A angústia de dizer

Segunda-feira começam as aulas a sério na maior parte das escolas. Faltarem professores a algumas disciplinas, será um mal menor, porque há males bem maiores. 

Gostaria de poder dizer aos milhares de crianças que irão encher as salas de aula que é na escola que se aprende o futuro. Não sei se consigo. Não sei se conseguirei dizer-lhes que aquela sala de aula é o melhor instrumento para anular desigualdades e permitir o regular e livre acesso a uma vida melhor e mais digna.
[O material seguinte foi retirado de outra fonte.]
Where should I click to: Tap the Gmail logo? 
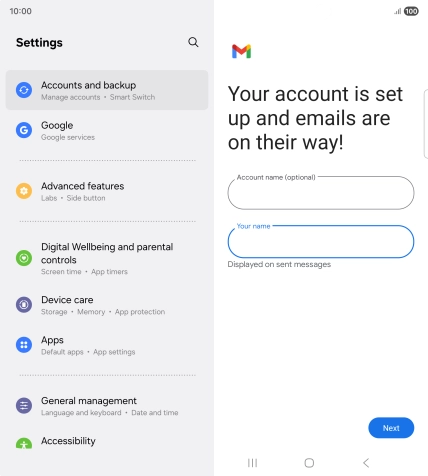tap(241, 51)

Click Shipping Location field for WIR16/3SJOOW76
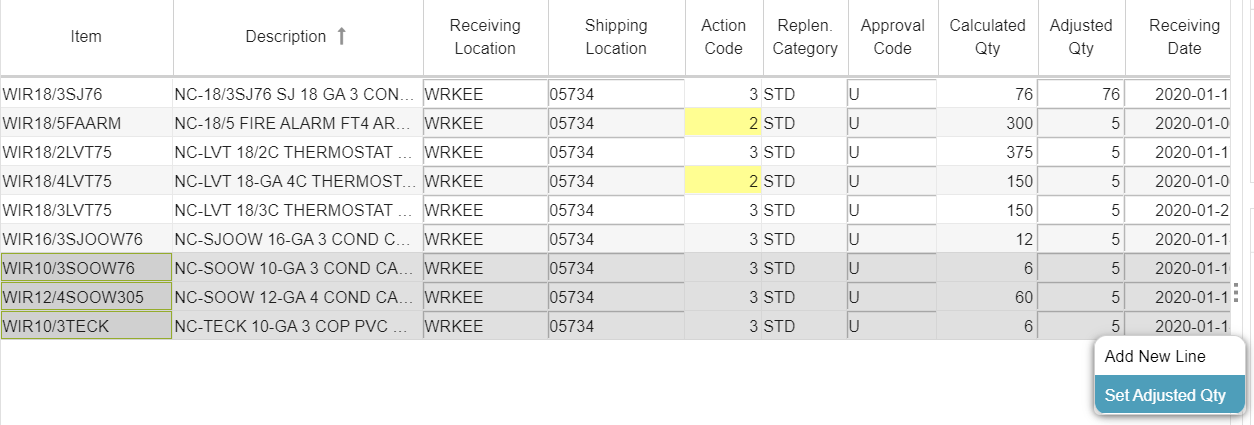[x=616, y=240]
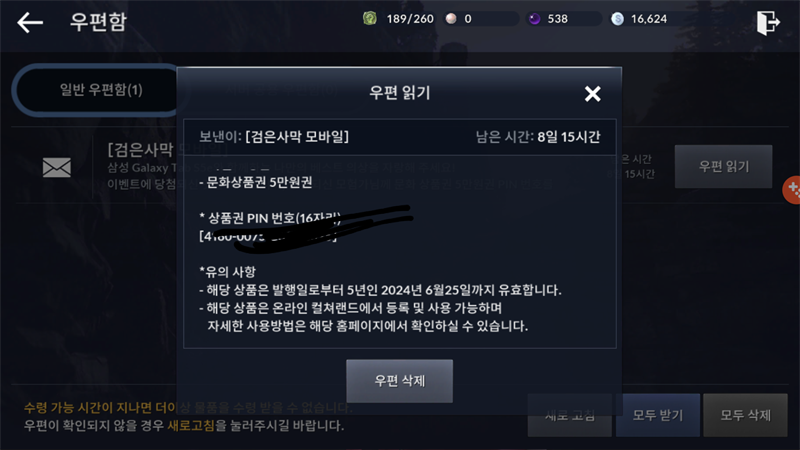800x450 pixels.
Task: Click the green stamina icon next to 189/260
Action: pos(370,19)
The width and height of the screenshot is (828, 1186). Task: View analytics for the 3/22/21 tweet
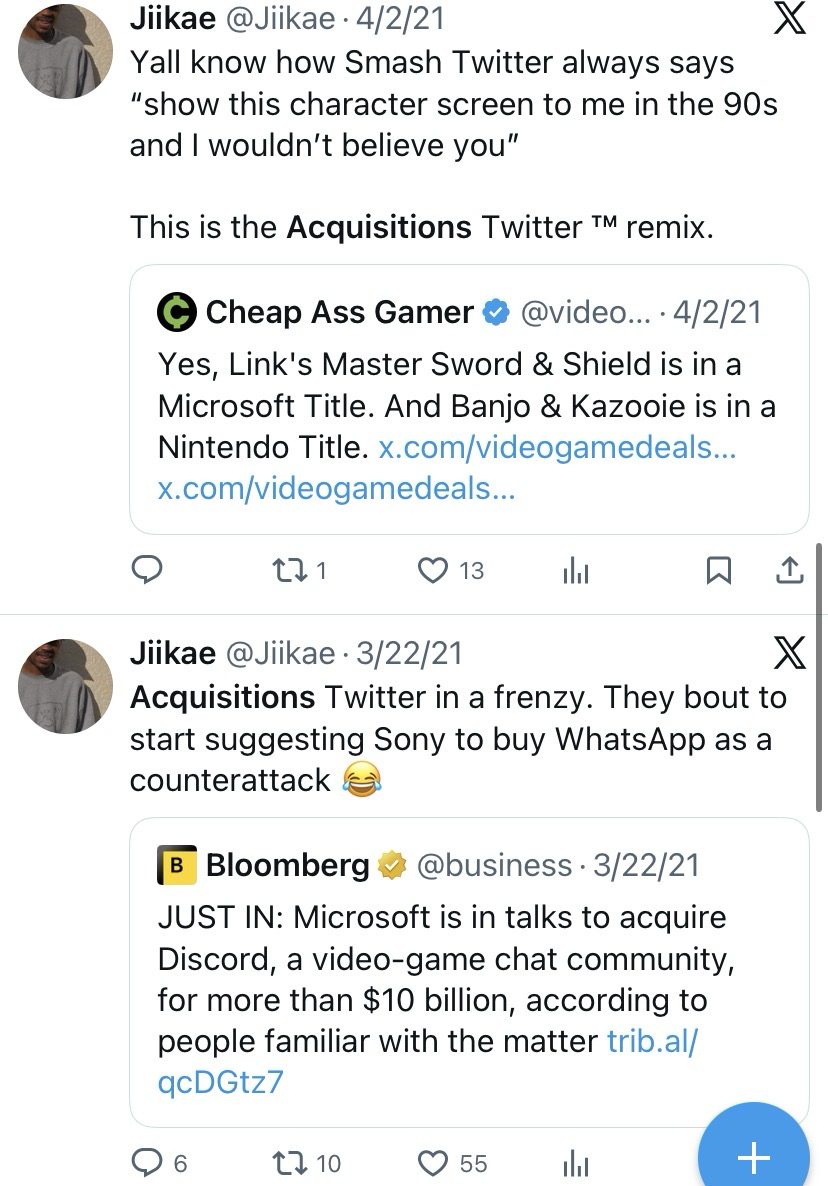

Não sei se conseguirei dizer-lhes que o esforço, a entrega, o empenho e o estudo são a melhor opção para poderem subir alguns degraus na escada social em igualdade de  circunstâncias com outros colegas seus bem mais privilegiados. É muito difícil, porque o que muitos alunos irão encontrar é uma escola que rasura tudo e todos pela mesma medida do facilitismo e da impunidade. Uma escola que trasmite a mensagem, aplicando algumas artimanhas sedutoras e enganadoras, trabalhe o aluno muito, pouco ou nada, o sucesso estará sempre garantido. Todos sabemos que o sucesso garantido não pode formar alunos e cidadãos responsáveis. Este é o método subtil de seduzir alunos e encarregados de educação. Mas uma escola que garante o sucesso não é necessariamente a melhor escola para o futuro dos alunos. Muito feliz e divertida no presente mas semente de muitas angústias no futuro. E já nem falo daqueles alunos com necessidades acrescidas de apoios nas aprendizagens. Para estes, as nossas escolas quase roçam o escândalo e a culpa não é dos diretores ou dos professores. A culpa vai toda para governos demagógicos e ministros incompetentes e retóricos que chamam inclusão àquilo que eu vejo na realidade como discriminação. 

Seja como for, darei o meu melhor e sei que todos os professores o farão, mas com a consciência que os alunos e os encarregados de educação, merecem muito mais. Merecem uma escola pública de qualidade com alunos e professores motivados na luta contra uma sociedade cada vez mais injusta e desigual.